Miłość staje się silniejsza, kiedy przepływa z nas na innych ludzi, kiedy jest systematyczna i wyraża się w małych gestach, które mówią wszystko.
Alan Loy McGinnis, w swojej pięknej książce „Sztuka przyjaźni” podaje przykład jak miłość potrafi się „wyczerpać”:
„Rozmawiałem pewnego razu z mężczyzną, w którego małżeństwie po 18 latach zaczęło się źle dziać. „Skąd pan wiedział, że to już po wszystkim? Spytałem. „Kiedy przestała nakładać co rano pastę na moją szczoteczkę do zębów – odpowiedział. Kiedy się pobraliśmy, którekolwiek z nas wstawało pierwsze, wyciskało pastę na szczoteczkę drugiego i zostawiało na umywalce. W pewnym momencie przestaliśmy to robić i od tamtej pory wszystko poleciało jak z górki”.
Ten przykład jest, oczywiście, przesadnym uproszczeniem, ale tak drobne przysługi naprawdę się liczą. Nawet nie zdajemy sobie sprawy z tego, jak bardzo. Von Herder, niemiecki krytyk, historyk i teolog luterański, napisał: „Najgłębsza nawet miłość umiera, gdy nie jest dobrze pielęgnowana”.
Natomiast Edna St. Vincent Millay lamentowała: „To nie miłość rani moje dni, lecz to, że jest ona tak słaba”. To właśnie te najmniejsze akty dobroci mają wielką siłę, ponieważ to one naprawdę pokazują, że komuś zależy na drugiej osobie.
W miłości do drugiego człowieka przeżywamy fascynację, a także pewnego rodzaju oczarowanie. Rozkwitamy, kiedy nas ktoś kocha i kiedy my kochamy. Jednocześnie czujemy też kruchość tej miłości. Bo naszą miłością miotają często roszczenia do posiadania, zazdrość, współzawodnictwo i nieporozumienia. Wtedy zwykle miłość może nam przepłynąć między palcami i utracimy ją. Próbujemy wtedy trzymać się instynktownie drugiego człowieka, ponieważ nie chcemy go stracić.
Wymagamy od niego absolutnego wsparcia, bezpieczeństwa i miłości. Lecz żaden człowiek nie jest w stanie tego podarować. Przeciążamy więc ludzi naszymi oczekiwaniami. Wiele kryzysów małżeńskich wynika z wygórowanych oczekiwań. Nawet wtedy, kiedy brakuje nam wymiaru transcendencji, oczekujemy od człowieka tego co absolutne, co nieograniczone, co doskonale, oczekujemy czegoś Boskiego, czego druga osoba nie jest nam w stanie dać. A przecież, prawdziwa miłość nie powstaje tak po prostu; musi być systematycznie budowana, a materiał, jaki użyjemy do tworzenia miłości, zadecyduje o jej jakości i trwałości.

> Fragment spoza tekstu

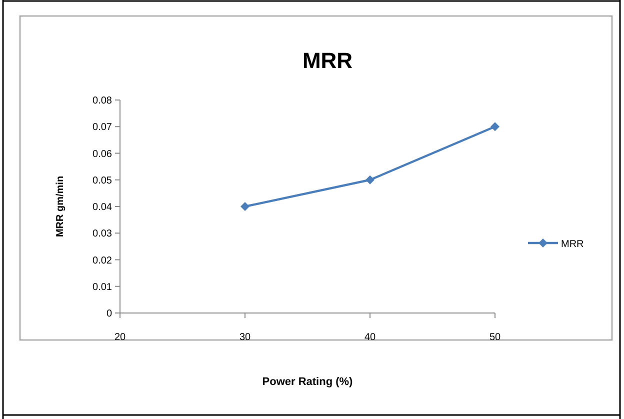 The height and width of the screenshot is (419, 624). Describe the element at coordinates (102, 234) in the screenshot. I see `y-tick-label: 0.03` at that location.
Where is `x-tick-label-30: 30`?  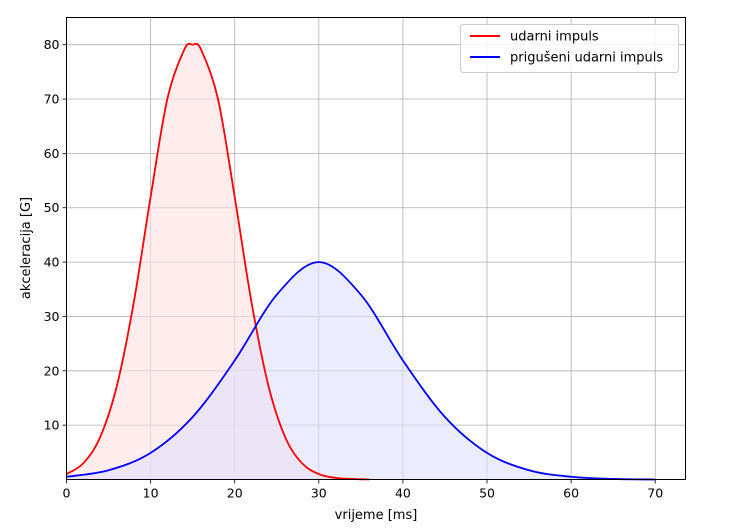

Pierwszym podstawowym budulcem trwałego związku jest dawanie
Współmałżonek nie jest jedynie tym, który zaspokaja moje potrzeby, ale tym, którego potrzeby ja mogę zaspokoić. Przyjaźń w małżeństwie nie zaczyna się, gdy ktoś zostaje moim przyjacielem, ale w chwili, gdy sam decyduję się nim zostać.
Drugim składnikiem miłości jest dzielenie wspólnych zainteresowań
Jeśli jesteśmy prawdziwymi małżonkami, nie pozwolimy, aby zazdrość czy współzawodnictwo poróżniło nas: będziemy wspólnie pracować, dzielić wspólne dobro dla wspólnego dobra.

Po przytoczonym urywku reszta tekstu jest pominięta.